§ **MATERIAL SHOWN**
========================================================================

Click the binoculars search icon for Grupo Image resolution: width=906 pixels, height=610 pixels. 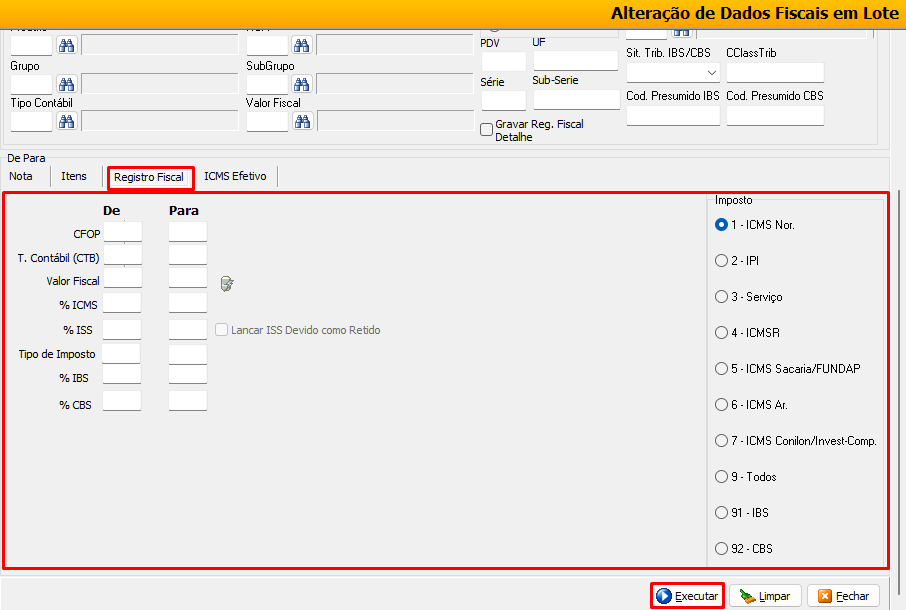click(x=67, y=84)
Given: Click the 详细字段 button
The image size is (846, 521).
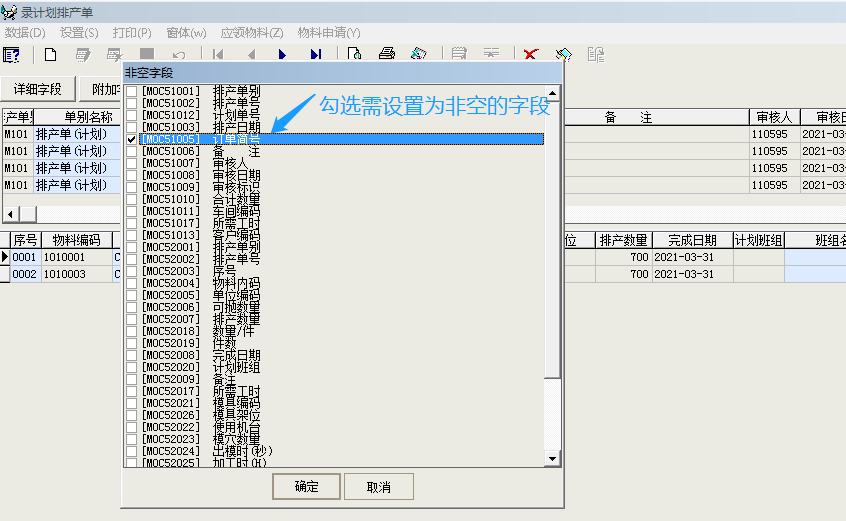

========================================================================

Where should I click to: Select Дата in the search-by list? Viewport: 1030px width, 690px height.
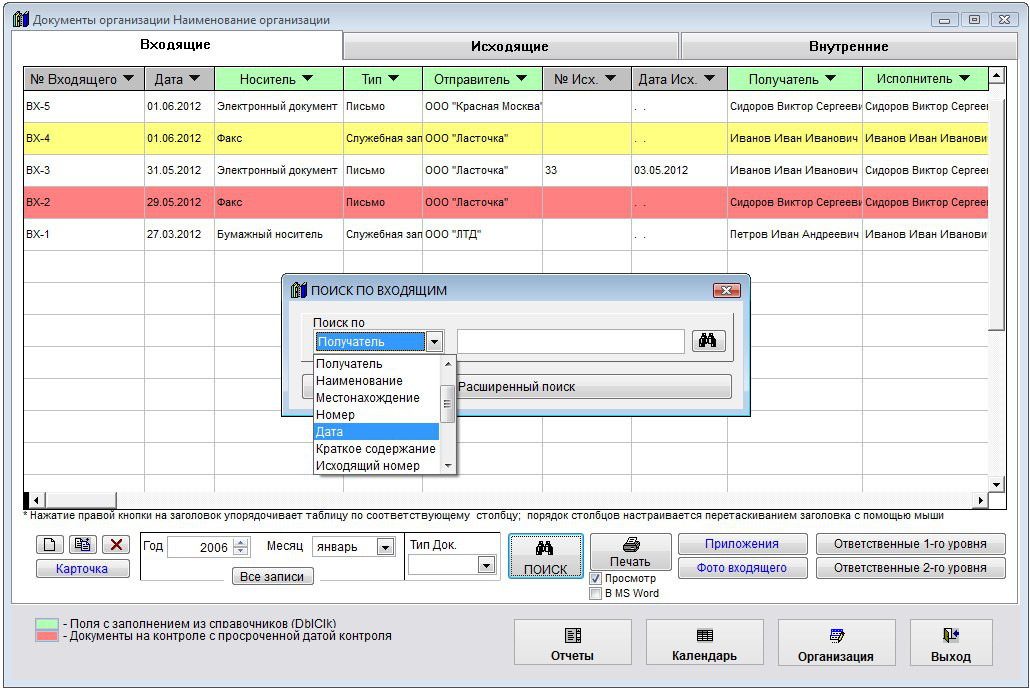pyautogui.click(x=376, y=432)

========================================================================

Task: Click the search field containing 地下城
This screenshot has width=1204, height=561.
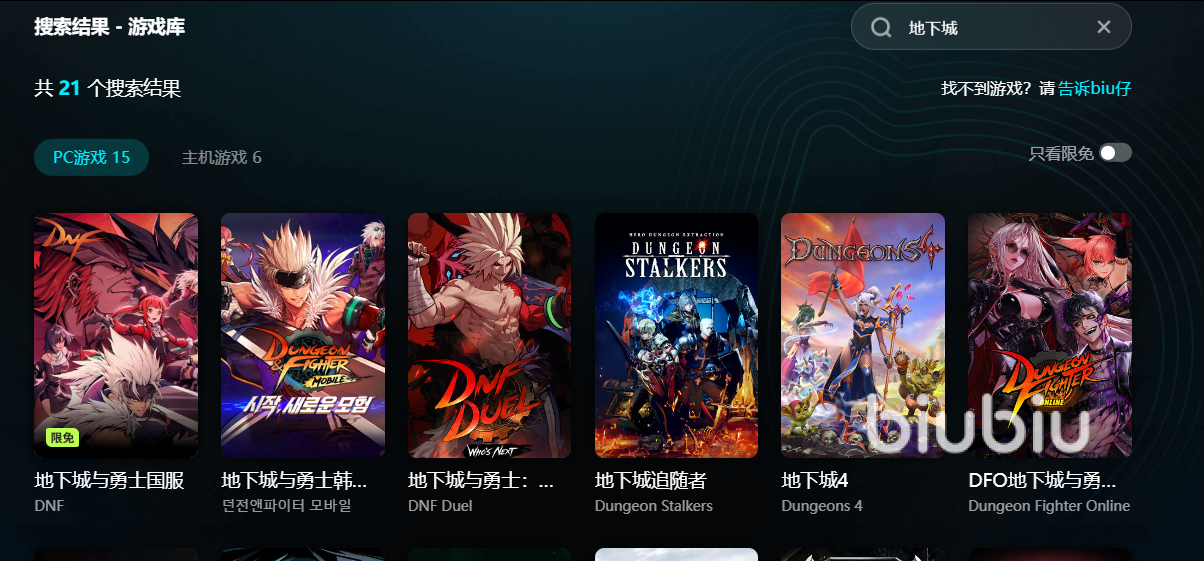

========================================================================

Among the entries above, copy exactly only the lines starting with the one containing "Task: Click the search field containing 地下城" and going through the one containing "This screenshot has width=1204, height=561.", both ends included.

§ **REPLY**
Task: Click the search field containing 地下城
This screenshot has width=1204, height=561.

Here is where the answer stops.